The Launceston City Council has voted to appeal to the Tasmanian Government to change the name of the Batman Bridge.
Chairman of the Tasmanian Aboriginal Land Council and trawlwoolway man Michael Mansell told NITV he was happy with the Launceston City Council’s decision.
“Good on them,” he said.
“Well done Launceston City Council, because a local government that is as big as the Hobart City Council, or the Launceston City Council, any decision they make in this context would be very difficult for whoever forms government in May to ignore.
“You can almost feel that the change is taking place, and it’s being led by local government, and major governments are going to have to follow.”
The Batman Bridge is located north-east of Launceston, crossing the kanamaluka/Tamar River, and is named after John Batman, a Launceston businessman and founder of Melbourne.
The Launceston Council meeting agenda noted that historical records show John Batman was directly responsible for the deaths of Tasmanian Aboriginal men, women, and children.
An electorate in Melbourne was named after Batman, but the electorate was renamed "Cooper" in 2019 after William Cooper, an Aboriginal community leader and activist.
Launceston City Councillor Tim Walker put forward the motion asking the council to acknowledge that the name of the bridge is inappropriate, and to write to the state government to request it begins a renaming process.
The Batman Bridge is not located in the City of Launceston; either side of the bridge lies the George Town Council, and the Tamar City Council, and is a state government-owned asset.
During the Launceston Council meeting on Thursday, Councillor Walker said both the Labor and Liberal Parties in Tasmania indicated they were open to changing the name of the bridge.
“When we name a bridge, we usually do it in honour of someone. (Batman’s) name should never have been used,” Councillor Walker said.
A Tasmanian state election will be held on May 1. Two weeks ago, the Labor Opposition leader Rebecca White said she had “an open mind” about changing the name of the bridge.
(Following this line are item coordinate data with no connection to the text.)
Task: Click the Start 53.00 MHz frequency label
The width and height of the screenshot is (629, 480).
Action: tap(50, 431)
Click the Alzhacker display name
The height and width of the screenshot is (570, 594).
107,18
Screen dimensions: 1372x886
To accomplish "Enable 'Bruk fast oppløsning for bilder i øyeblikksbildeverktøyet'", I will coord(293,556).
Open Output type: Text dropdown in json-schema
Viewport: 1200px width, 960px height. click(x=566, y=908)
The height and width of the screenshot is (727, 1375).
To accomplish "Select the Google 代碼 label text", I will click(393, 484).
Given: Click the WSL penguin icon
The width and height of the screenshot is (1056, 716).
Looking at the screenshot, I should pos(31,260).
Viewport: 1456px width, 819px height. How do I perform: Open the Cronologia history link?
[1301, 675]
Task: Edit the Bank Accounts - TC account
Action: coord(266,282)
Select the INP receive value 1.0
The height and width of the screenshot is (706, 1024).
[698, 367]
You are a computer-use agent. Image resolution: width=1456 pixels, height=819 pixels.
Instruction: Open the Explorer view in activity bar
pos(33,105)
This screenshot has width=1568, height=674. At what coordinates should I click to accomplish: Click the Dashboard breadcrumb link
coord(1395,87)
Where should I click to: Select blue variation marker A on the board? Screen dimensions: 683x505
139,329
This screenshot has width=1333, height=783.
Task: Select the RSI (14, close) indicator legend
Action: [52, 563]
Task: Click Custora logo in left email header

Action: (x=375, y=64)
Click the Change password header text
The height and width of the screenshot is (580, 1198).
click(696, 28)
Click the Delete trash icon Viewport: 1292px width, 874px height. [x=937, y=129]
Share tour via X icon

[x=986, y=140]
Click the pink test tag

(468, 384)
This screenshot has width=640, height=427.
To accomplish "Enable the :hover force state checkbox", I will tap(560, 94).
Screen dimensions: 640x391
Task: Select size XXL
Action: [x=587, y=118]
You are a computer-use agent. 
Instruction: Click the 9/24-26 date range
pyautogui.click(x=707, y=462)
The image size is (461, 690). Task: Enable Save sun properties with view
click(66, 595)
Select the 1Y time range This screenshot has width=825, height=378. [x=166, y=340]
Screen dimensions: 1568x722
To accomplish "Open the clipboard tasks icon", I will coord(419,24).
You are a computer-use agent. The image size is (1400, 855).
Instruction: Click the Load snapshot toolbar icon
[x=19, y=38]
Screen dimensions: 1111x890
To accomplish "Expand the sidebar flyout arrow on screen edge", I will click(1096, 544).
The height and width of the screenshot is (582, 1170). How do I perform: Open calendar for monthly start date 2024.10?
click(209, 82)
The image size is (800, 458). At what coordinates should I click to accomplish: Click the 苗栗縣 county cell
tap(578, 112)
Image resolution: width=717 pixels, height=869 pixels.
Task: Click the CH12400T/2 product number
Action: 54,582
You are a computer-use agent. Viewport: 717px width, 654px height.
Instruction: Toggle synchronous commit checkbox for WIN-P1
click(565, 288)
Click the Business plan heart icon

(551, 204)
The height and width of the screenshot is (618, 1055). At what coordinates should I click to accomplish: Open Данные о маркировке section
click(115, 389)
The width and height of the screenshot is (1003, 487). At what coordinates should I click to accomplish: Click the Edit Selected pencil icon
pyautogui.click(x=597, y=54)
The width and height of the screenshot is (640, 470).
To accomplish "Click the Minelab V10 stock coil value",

“I do understand why some people might have concerns about names of pieces of infrastructure like that and I think that’s a conversation as a community that we need to have if we are going to be telling the truth about Tasmania’s history and that is a really important part of a pathway to a treaty with our First Nations people,” she said.
NITV contacted the Tasmanian Liberal Party for comment, but a response was not received before the article deadline.
'When you get a bridge named after such a dishonourable, despicable man as that, why worry about process?'
Councillor Hugh McKenzie was one of the councillors who voted against motion.
He agreed the name of the bridge needed to be changed, but said he would prefer to support a process that changed the name of a number of locations or structures around Tasmania that were named after inappropriate historical figures.
“I have no problem with the name being changed, but I don’t believe that is our role here today,” Councillor McKenzie said.
But Mr Mansell said arguing over the process was pointless.
“Why pontificate over this sort of stuff? If the Aboriginal community makes the point that John Batman was a racist, murdering mongrel, who saw the campfires of Aboriginal people about 20 miles from where he lived, and he, with a group of armed men waited until those people were asleep before he shot them … when you get a bridge named after such a dishonourable, despicable man as that, why worry about process?”
Launceston City Councillor Paul Spencer voted in favour of the motion, admitting that he didn’t know much about John Batman, and read about 50 pages of historical documents before casting his vote at the meeting.
“I was horrified by what I read (about Batman)
“He was a rogue, a murderer, untrustworthy and a liar.”
On March 23 the George Town Council, located north of the Launceston Council, wrote to the Launceston City Council and the West Tamar Council asking for support to erect an art sculpture and plaque at the Batman Bridge, commemorating the leetermairremener people.
But Councillor Tim Walker said that proposal needed to be challenged.
“I am sure it is well-meaning, but to put it next to a bridge named after Batman is to rub salt in significant wounds.”